- EXERCISE DIRECTIONS: Your output should be the lines from the start of the data through the line containing "Task: Open the Target menu", exactly and nothing more.

(Beginning of GIVEN INFORMATION)

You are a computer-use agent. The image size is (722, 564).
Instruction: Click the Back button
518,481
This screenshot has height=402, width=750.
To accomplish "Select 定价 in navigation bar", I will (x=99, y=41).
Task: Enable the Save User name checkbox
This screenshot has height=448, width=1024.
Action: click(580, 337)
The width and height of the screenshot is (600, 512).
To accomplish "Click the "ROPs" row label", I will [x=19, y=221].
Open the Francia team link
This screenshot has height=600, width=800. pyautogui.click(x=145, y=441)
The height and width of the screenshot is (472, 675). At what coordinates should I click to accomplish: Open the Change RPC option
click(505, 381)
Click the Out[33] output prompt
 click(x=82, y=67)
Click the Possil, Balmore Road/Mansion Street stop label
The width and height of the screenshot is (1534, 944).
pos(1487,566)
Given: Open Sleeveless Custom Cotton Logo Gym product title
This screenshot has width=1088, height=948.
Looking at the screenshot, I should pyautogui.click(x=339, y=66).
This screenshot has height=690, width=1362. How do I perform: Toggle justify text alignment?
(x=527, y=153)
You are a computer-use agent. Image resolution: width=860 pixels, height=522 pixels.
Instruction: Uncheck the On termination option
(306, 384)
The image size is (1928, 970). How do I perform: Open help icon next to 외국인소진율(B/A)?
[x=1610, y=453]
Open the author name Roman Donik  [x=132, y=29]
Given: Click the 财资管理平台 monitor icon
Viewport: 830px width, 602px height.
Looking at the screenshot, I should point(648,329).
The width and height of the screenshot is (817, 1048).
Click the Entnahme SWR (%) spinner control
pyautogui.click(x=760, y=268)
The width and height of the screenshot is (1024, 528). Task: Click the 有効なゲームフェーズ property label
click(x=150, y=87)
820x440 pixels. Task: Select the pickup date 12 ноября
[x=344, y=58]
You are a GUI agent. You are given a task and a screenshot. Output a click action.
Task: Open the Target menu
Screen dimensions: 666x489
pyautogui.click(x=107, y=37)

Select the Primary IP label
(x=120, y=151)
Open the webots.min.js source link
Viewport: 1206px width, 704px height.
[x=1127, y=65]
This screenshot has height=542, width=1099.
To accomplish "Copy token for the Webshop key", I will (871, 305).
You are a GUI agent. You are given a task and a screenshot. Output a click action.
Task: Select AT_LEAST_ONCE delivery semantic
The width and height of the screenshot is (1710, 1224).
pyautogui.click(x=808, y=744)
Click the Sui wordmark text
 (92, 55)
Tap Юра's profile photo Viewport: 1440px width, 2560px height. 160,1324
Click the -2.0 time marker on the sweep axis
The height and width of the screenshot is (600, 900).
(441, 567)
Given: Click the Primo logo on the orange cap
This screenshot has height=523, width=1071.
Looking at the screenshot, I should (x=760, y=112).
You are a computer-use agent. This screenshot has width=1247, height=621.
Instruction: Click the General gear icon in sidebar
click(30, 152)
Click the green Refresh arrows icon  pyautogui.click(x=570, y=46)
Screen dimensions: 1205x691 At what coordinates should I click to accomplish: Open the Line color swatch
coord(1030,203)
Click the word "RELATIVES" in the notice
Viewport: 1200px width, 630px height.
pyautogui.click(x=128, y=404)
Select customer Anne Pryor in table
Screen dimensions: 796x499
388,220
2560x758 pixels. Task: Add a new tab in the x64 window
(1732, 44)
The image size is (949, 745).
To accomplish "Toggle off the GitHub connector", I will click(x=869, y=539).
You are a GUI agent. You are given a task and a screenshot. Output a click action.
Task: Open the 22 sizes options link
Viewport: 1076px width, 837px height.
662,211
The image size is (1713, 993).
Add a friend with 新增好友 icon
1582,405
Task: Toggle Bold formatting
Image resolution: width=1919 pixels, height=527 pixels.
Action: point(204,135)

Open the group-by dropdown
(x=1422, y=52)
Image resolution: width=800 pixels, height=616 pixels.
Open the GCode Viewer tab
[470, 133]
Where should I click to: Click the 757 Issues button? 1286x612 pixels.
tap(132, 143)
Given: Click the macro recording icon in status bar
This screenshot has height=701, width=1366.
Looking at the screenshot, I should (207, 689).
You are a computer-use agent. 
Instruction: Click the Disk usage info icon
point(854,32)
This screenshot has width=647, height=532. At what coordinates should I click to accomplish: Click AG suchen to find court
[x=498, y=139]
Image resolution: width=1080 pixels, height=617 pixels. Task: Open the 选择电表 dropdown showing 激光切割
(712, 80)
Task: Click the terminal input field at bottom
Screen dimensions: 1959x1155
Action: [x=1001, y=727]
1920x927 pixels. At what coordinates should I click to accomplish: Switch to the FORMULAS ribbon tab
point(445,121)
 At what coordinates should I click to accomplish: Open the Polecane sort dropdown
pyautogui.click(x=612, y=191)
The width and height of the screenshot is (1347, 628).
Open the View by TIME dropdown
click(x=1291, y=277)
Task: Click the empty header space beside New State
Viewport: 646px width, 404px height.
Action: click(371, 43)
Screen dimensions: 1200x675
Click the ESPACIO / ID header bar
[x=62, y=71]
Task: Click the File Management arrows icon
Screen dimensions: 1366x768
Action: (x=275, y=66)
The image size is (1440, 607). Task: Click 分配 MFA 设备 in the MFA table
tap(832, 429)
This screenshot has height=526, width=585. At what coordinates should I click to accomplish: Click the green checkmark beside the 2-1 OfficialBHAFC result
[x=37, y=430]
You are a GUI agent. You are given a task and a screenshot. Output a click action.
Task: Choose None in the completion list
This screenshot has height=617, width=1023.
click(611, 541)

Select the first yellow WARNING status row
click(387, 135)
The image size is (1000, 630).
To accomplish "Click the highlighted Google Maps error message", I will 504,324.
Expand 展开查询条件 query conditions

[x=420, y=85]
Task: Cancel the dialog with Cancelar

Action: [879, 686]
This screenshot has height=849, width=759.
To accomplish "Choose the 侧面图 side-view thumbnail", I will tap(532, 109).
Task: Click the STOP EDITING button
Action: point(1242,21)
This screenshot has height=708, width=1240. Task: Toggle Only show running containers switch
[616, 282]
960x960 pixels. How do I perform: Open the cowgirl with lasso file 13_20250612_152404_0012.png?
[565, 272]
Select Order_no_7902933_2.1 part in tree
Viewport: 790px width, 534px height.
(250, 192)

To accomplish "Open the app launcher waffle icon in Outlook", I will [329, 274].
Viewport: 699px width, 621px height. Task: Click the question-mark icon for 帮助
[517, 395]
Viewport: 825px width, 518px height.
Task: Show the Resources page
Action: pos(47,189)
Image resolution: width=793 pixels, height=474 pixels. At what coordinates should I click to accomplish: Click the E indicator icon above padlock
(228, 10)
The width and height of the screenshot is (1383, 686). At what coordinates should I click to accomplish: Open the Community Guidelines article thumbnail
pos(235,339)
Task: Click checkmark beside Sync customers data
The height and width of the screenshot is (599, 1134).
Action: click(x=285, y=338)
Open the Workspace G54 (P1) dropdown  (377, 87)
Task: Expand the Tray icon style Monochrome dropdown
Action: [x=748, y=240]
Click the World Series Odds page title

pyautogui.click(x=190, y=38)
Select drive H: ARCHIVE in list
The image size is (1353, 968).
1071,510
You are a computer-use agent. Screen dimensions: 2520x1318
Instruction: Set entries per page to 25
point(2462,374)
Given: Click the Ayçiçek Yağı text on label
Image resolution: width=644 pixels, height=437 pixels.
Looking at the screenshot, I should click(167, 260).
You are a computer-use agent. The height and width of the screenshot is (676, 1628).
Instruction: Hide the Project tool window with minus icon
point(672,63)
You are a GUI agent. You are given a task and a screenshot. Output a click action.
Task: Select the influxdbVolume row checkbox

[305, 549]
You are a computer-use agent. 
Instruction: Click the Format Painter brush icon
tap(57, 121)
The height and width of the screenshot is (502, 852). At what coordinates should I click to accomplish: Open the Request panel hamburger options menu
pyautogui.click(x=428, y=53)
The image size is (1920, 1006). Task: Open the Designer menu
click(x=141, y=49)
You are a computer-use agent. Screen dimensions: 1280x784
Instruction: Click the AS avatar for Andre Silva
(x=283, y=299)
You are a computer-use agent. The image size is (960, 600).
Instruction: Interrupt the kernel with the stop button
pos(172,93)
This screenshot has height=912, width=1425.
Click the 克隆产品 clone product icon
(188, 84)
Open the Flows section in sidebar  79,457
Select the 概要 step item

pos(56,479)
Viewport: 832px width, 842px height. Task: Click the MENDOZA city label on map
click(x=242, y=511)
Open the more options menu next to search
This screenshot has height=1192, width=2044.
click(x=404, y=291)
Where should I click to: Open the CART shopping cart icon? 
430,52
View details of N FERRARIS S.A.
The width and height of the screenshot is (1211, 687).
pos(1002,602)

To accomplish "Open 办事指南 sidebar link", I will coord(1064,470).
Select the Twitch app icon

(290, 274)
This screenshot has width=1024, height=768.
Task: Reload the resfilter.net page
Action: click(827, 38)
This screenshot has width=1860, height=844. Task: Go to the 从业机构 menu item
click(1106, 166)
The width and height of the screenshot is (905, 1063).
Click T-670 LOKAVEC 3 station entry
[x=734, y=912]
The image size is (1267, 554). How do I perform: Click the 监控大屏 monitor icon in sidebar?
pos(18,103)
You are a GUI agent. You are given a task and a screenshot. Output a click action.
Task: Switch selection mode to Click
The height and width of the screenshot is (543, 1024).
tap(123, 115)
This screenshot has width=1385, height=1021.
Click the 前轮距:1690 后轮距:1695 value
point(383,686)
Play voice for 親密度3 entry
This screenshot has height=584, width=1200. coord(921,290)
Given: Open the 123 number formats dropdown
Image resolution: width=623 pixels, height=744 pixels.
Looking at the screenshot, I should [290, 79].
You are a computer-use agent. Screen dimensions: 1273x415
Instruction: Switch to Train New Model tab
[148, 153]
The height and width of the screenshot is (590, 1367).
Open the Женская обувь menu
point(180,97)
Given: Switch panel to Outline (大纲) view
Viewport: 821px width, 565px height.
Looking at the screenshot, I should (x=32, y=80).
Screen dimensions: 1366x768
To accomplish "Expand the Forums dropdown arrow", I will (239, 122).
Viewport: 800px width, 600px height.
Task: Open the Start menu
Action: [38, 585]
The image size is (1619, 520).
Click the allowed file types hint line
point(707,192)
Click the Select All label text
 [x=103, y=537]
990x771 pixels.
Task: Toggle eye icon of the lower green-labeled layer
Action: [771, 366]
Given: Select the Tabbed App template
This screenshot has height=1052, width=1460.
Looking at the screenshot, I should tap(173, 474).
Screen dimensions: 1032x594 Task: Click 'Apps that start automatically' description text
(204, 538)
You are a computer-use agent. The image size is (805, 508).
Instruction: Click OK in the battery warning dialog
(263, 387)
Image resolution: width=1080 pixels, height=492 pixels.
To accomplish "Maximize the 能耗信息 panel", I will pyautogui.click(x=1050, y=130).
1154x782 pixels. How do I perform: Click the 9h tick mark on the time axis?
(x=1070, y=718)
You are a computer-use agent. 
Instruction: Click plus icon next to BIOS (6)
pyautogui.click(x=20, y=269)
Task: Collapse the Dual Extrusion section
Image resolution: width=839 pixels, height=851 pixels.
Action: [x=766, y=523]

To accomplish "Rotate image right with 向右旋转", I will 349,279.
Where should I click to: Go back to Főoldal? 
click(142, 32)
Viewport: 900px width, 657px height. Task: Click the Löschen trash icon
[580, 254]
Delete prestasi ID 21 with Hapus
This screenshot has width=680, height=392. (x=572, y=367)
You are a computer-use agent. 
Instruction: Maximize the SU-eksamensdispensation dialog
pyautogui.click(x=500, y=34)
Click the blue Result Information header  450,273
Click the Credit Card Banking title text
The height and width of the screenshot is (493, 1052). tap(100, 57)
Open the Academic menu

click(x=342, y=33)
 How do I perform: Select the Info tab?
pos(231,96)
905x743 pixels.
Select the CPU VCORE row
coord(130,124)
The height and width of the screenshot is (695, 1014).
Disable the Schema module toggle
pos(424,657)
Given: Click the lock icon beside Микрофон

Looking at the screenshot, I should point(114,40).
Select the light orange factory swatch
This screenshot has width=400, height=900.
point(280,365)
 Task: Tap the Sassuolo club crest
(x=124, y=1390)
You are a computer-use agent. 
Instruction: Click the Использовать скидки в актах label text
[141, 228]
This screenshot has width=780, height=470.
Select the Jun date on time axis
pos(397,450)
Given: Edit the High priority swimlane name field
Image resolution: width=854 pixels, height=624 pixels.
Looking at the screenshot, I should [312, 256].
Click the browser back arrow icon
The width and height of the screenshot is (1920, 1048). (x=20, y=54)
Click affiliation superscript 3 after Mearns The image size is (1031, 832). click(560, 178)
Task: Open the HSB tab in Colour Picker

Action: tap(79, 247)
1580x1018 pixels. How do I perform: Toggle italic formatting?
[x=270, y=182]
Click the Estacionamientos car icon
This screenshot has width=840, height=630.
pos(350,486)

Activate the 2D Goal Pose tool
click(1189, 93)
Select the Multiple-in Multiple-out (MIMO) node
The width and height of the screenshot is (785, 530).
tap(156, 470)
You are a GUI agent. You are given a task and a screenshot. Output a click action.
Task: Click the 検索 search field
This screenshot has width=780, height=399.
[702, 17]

(End of GIVEN INFORMATION)

- TASK ANSWER:
You are a computer-use agent. The image size is (722, 564).
Instruction: Click the Back button
518,481
This screenshot has height=402, width=750.
To accomplish "Select 定价 in navigation bar", I will (x=99, y=41).
Task: Enable the Save User name checkbox
This screenshot has height=448, width=1024.
Action: click(580, 337)
The width and height of the screenshot is (600, 512).
To accomplish "Click the "ROPs" row label", I will [x=19, y=221].
Open the Francia team link
This screenshot has height=600, width=800. pyautogui.click(x=145, y=441)
The height and width of the screenshot is (472, 675). At what coordinates should I click to accomplish: Open the Change RPC option
click(505, 381)
Click the Out[33] output prompt
 click(x=82, y=67)
Click the Possil, Balmore Road/Mansion Street stop label
The width and height of the screenshot is (1534, 944).
pos(1487,566)
Given: Open Sleeveless Custom Cotton Logo Gym product title
This screenshot has width=1088, height=948.
Looking at the screenshot, I should pyautogui.click(x=339, y=66).
This screenshot has height=690, width=1362. How do I perform: Toggle justify text alignment?
(x=527, y=153)
You are a computer-use agent. Image resolution: width=860 pixels, height=522 pixels.
Instruction: Uncheck the On termination option
(306, 384)
The image size is (1928, 970). How do I perform: Open help icon next to 외국인소진율(B/A)?
[x=1610, y=453]
Open the author name Roman Donik  [x=132, y=29]
Given: Click the 财资管理平台 monitor icon
Viewport: 830px width, 602px height.
Looking at the screenshot, I should point(648,329).
The width and height of the screenshot is (817, 1048).
Click the Entnahme SWR (%) spinner control
pyautogui.click(x=760, y=268)
The width and height of the screenshot is (1024, 528). Task: Click the 有効なゲームフェーズ property label
click(x=150, y=87)
820x440 pixels. Task: Select the pickup date 12 ноября
[x=344, y=58]
You are a GUI agent. You are given a task and a screenshot. Output a click action.
Task: Open the Target menu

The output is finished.